**** Records

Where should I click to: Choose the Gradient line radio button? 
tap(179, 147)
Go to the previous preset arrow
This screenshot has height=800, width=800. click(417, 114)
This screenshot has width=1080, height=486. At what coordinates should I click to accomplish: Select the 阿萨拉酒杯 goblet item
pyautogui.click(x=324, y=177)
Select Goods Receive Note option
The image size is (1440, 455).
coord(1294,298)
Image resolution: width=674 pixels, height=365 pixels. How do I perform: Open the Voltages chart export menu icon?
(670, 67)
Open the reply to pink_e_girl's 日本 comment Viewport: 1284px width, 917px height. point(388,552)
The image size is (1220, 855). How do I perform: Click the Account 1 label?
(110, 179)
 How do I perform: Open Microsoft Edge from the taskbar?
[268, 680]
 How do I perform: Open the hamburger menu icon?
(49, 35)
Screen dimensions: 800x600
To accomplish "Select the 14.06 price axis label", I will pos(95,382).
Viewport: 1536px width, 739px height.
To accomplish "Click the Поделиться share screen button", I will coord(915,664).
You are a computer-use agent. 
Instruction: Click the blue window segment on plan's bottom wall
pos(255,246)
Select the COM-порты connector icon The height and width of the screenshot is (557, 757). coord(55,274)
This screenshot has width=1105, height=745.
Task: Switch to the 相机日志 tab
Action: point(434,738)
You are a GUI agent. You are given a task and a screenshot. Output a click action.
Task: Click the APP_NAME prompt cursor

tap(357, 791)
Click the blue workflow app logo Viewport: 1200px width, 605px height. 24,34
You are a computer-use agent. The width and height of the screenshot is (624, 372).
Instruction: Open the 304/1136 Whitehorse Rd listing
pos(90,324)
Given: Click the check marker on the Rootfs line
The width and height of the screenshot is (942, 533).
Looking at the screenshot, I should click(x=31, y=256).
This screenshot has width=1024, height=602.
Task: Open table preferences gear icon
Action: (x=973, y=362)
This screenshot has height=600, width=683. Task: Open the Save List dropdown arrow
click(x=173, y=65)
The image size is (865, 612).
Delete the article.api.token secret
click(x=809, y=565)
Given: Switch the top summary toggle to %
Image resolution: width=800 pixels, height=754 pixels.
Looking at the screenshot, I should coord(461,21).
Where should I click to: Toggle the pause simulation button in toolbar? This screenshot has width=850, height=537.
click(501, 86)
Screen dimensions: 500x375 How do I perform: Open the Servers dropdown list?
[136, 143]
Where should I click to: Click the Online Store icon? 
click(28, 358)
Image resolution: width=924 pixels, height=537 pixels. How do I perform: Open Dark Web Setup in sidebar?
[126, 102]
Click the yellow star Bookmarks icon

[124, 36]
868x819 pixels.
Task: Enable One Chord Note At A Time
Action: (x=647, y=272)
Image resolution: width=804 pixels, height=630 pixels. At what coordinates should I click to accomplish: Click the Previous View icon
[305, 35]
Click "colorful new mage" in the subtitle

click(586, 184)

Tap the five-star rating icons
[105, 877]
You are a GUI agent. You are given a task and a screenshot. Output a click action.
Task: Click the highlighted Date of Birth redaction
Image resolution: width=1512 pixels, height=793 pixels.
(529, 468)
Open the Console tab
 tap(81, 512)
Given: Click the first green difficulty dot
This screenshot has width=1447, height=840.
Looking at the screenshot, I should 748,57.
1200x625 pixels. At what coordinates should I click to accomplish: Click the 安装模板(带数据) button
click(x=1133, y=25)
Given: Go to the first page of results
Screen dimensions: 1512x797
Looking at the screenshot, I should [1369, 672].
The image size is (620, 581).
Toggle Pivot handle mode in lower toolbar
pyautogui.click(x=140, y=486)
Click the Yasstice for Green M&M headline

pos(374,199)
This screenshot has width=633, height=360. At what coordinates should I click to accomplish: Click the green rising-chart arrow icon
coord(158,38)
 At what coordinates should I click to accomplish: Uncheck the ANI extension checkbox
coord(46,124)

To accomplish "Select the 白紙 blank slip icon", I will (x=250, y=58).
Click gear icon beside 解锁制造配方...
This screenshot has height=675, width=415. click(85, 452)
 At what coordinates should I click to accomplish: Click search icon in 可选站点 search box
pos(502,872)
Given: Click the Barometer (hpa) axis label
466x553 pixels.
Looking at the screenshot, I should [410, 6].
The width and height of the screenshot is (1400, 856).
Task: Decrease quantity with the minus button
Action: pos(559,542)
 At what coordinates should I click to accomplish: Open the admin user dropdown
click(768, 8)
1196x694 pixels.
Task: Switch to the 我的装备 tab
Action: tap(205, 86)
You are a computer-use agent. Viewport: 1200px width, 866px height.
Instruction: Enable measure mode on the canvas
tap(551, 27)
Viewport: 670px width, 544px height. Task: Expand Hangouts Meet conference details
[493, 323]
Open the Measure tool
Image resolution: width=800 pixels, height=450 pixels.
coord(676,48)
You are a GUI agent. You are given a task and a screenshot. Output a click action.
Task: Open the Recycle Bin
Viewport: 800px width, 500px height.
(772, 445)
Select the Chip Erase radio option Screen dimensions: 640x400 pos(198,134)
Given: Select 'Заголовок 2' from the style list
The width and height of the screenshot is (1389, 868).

********

[Brief]: Copy every line above exactly.

[Response]:
Where should I click to: Choose the Gradient line radio button? 
tap(179, 147)
Go to the previous preset arrow
This screenshot has height=800, width=800. click(417, 114)
This screenshot has width=1080, height=486. At what coordinates should I click to accomplish: Select the 阿萨拉酒杯 goblet item
pyautogui.click(x=324, y=177)
Select Goods Receive Note option
The image size is (1440, 455).
coord(1294,298)
Image resolution: width=674 pixels, height=365 pixels. How do I perform: Open the Voltages chart export menu icon?
(670, 67)
Open the reply to pink_e_girl's 日本 comment Viewport: 1284px width, 917px height. point(388,552)
The image size is (1220, 855). How do I perform: Click the Account 1 label?
(110, 179)
 How do I perform: Open Microsoft Edge from the taskbar?
[268, 680]
 How do I perform: Open the hamburger menu icon?
(49, 35)
Screen dimensions: 800x600
To accomplish "Select the 14.06 price axis label", I will pos(95,382).
Viewport: 1536px width, 739px height.
To accomplish "Click the Поделиться share screen button", I will coord(915,664).
You are a computer-use agent. 
Instruction: Click the blue window segment on plan's bottom wall
pos(255,246)
Select the COM-порты connector icon The height and width of the screenshot is (557, 757). coord(55,274)
This screenshot has width=1105, height=745.
Task: Switch to the 相机日志 tab
Action: point(434,738)
You are a GUI agent. You are given a task and a screenshot. Output a click action.
Task: Click the APP_NAME prompt cursor

tap(357, 791)
Click the blue workflow app logo Viewport: 1200px width, 605px height. 24,34
You are a computer-use agent. The width and height of the screenshot is (624, 372).
Instruction: Open the 304/1136 Whitehorse Rd listing
pos(90,324)
Given: Click the check marker on the Rootfs line
The width and height of the screenshot is (942, 533).
Looking at the screenshot, I should click(x=31, y=256).
This screenshot has width=1024, height=602.
Task: Open table preferences gear icon
Action: (x=973, y=362)
This screenshot has height=600, width=683. Task: Open the Save List dropdown arrow
click(x=173, y=65)
The image size is (865, 612).
Delete the article.api.token secret
click(x=809, y=565)
Given: Switch the top summary toggle to %
Image resolution: width=800 pixels, height=754 pixels.
Looking at the screenshot, I should coord(461,21).
Where should I click to: Toggle the pause simulation button in toolbar? This screenshot has width=850, height=537.
click(501, 86)
Screen dimensions: 500x375 How do I perform: Open the Servers dropdown list?
[136, 143]
Where should I click to: Click the Online Store icon? 
click(28, 358)
Image resolution: width=924 pixels, height=537 pixels. How do I perform: Open Dark Web Setup in sidebar?
[126, 102]
Click the yellow star Bookmarks icon

[124, 36]
868x819 pixels.
Task: Enable One Chord Note At A Time
Action: (x=647, y=272)
Image resolution: width=804 pixels, height=630 pixels. At what coordinates should I click to accomplish: Click the Previous View icon
[305, 35]
Click "colorful new mage" in the subtitle

click(586, 184)

Tap the five-star rating icons
[105, 877]
You are a GUI agent. You are given a task and a screenshot. Output a click action.
Task: Click the highlighted Date of Birth redaction
Image resolution: width=1512 pixels, height=793 pixels.
(529, 468)
Open the Console tab
 tap(81, 512)
Given: Click the first green difficulty dot
This screenshot has width=1447, height=840.
Looking at the screenshot, I should 748,57.
1200x625 pixels. At what coordinates should I click to accomplish: Click the 安装模板(带数据) button
click(x=1133, y=25)
Given: Go to the first page of results
Screen dimensions: 1512x797
Looking at the screenshot, I should [1369, 672].
The image size is (620, 581).
Toggle Pivot handle mode in lower toolbar
pyautogui.click(x=140, y=486)
Click the Yasstice for Green M&M headline

pos(374,199)
This screenshot has width=633, height=360. At what coordinates should I click to accomplish: Click the green rising-chart arrow icon
coord(158,38)
 At what coordinates should I click to accomplish: Uncheck the ANI extension checkbox
coord(46,124)

To accomplish "Select the 白紙 blank slip icon", I will (x=250, y=58).
Click gear icon beside 解锁制造配方...
This screenshot has height=675, width=415. click(85, 452)
 At what coordinates should I click to accomplish: Click search icon in 可选站点 search box
pos(502,872)
Given: Click the Barometer (hpa) axis label
466x553 pixels.
Looking at the screenshot, I should [410, 6].
The width and height of the screenshot is (1400, 856).
Task: Decrease quantity with the minus button
Action: pos(559,542)
 At what coordinates should I click to accomplish: Open the admin user dropdown
click(768, 8)
1196x694 pixels.
Task: Switch to the 我的装备 tab
Action: tap(205, 86)
You are a computer-use agent. Viewport: 1200px width, 866px height.
Instruction: Enable measure mode on the canvas
tap(551, 27)
Viewport: 670px width, 544px height. Task: Expand Hangouts Meet conference details
[493, 323]
Open the Measure tool
Image resolution: width=800 pixels, height=450 pixels.
coord(676,48)
You are a GUI agent. You are given a task and a screenshot. Output a click action.
Task: Open the Recycle Bin
Viewport: 800px width, 500px height.
(772, 445)
Select the Chip Erase radio option Screen dimensions: 640x400 pos(198,134)
Given: Select 'Заголовок 2' from the style list
The width and height of the screenshot is (1389, 868).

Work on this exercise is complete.